Cosa si chiede | Nel testo estratto, che cosa ha preso il posto della previsione del futuro?

Testo estratto |
Questo sistema concettuale e operativo – che prevede l’errore, il tentativo – confligge, forse inconsapevolmente, con la struttura interna della cultura contemporanea, che appare invece sempre più articolata secondo lo schema dei futures: alla previsione del futuro, infatti, è subentrata la “predeterminazione” di un futuro programmato sulla base dei valori e delle esigenze attuali.

Futuro come programma – come procedura – e non come progetto. Ora, esiste una contraddizione enorme e insormontabile tra la cultura come processo immaginativo e come produzione “vivente”, e un tipo di programmazione che richiede come sua precondizione lo “stare mortale” di cose, opere, individui, pensieri. Il futuro in questa versione non è più qualcosa che per definizione non-esiste, ma è predefinito: una sorta di presente che “sta” in un’altra zona temporale, e che burocraticamente accade.

Questo esempio piccolo ma concreto di bottega contiene il seme di un punto di vista al tempo stesso antico e nuovissimo, fondato su un sistema di valori incommensurabile con un oggi che appare già piuttosto obsoleto in molte sue forme. Perciò, come afferma Patrizia Cavalli, la nostra vera patria regionale e nazionale “Sì, è più facile trovarla in chi lavora, / soprattutto se lo fa con le sue mani.”

Dati forniti |

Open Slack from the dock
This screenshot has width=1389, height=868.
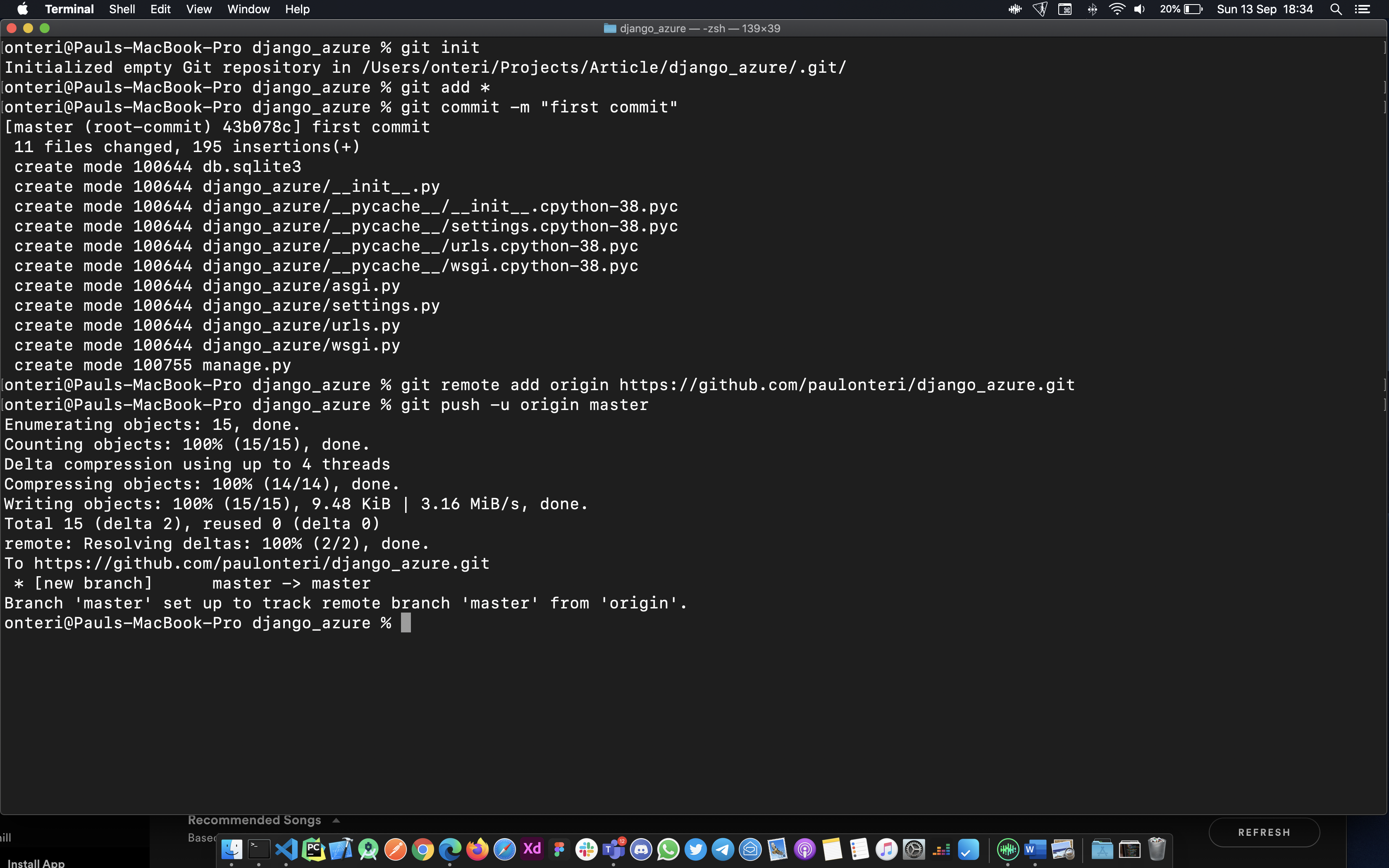pyautogui.click(x=586, y=849)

Risultato | La "predeterminazione" di un futuro programmato sulla base dei valori e delle esigenze attuali.